On the other hand, No. Since the material of No. 27 was a fibrous structure, buckling occurred by heating during brazing. No. Since 28 contained too much Si, local melting occurred by heating during brazing. No. 29 has too little Si content, so the tensile strength is not sufficient. No. Since No. 30 contained too much Fe, self-corrosion was large, and self-consumption of the fins became remarkable, and the sacrificial anode effect could not be sustained. No. No. 31 has too little Fe content, so the tensile strength is not sufficient. No. Since No. 32 contained too much Cu, local melting occurred by heating during brazing. No. Since 33 has too little Cu content, the tensile strength is not sufficient. No. Since 34 has too much Mn content, hot rolling is difficult. Sound material could not be manufactured. No. 35 has too little Mn content, so the tensile strength is not sufficient. No. Since No. 36 contained too much Zn, intergranular corrosion occurred. No. No. 37 had too little Zn content, so the sacrificial anode effect was inferior, and through holes were generated in the tube material in the CASS test. No. Since 38 and 39 contain too much Cr and Zr, hot rolling is difficult. Sound material could not be manufactured. No. 40, because the Ti content is too high, hot rolling is difficult. Sound material could not be manufactured. No. No. 41 was not brazed because the Mg content was too high.

Claims (3)

1. 1.0 to 2.0% by mass of Mn, 0.5 to 1.3% by mass of Si, 0.1 to 0.8% by mass of Fe, 0.20% by mass to 0.4% by mass or less of Cu 1.1% by mass or more and less than 2.0% by mass of Zn, the balance being an aluminum alloy fin material made of Al and inevitable impurities, and the matrix of the aluminum alloy fin material having a recrystallized structure, Aluminum alloy fin material for heat exchangers with excellent strength and corrosion resistance after brazing.

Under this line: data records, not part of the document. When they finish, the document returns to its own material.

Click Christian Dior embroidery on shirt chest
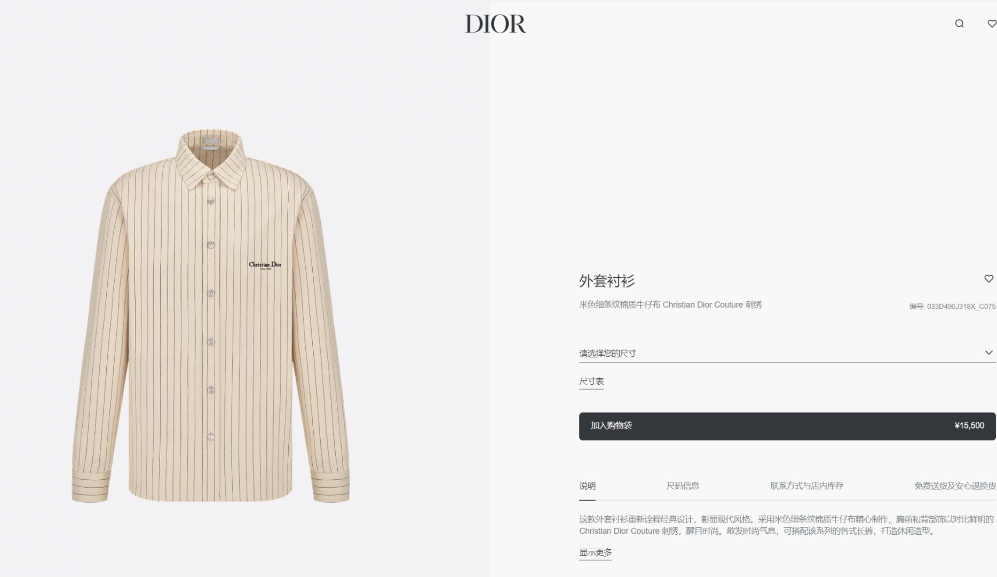 point(265,265)
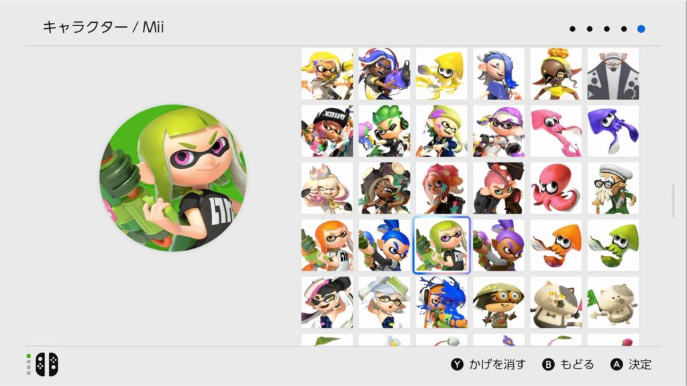This screenshot has height=386, width=687.
Task: Pick the orange squid icon
Action: click(556, 245)
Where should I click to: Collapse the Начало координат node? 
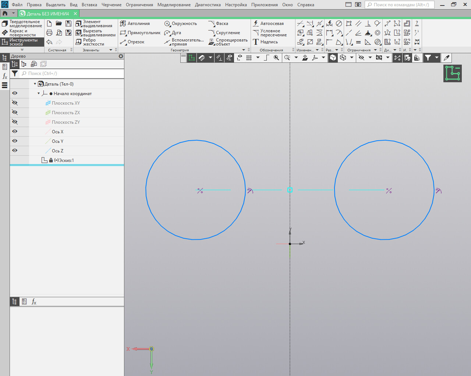(39, 94)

2. The aluminum alloy fin material for heat exchanger further comprises 0.05 to 0.3% by mass of Zr, 0.05 to 0.3% by mass of Cr, and 0.06 to 0.35% by mass of Ti. The aluminum alloy fin material for heat exchangers having excellent strength and corrosion resistance after brazing according to claim 1, wherein the fin alloy contains one or more kinds.
3. 3. The strength and corrosion resistance after brazing according to claim 1, wherein the aluminum alloy fin material for heat exchanger further contains 0.05 to 0.2% by mass of Mg. Excellent aluminum alloy fin material for heat exchanger.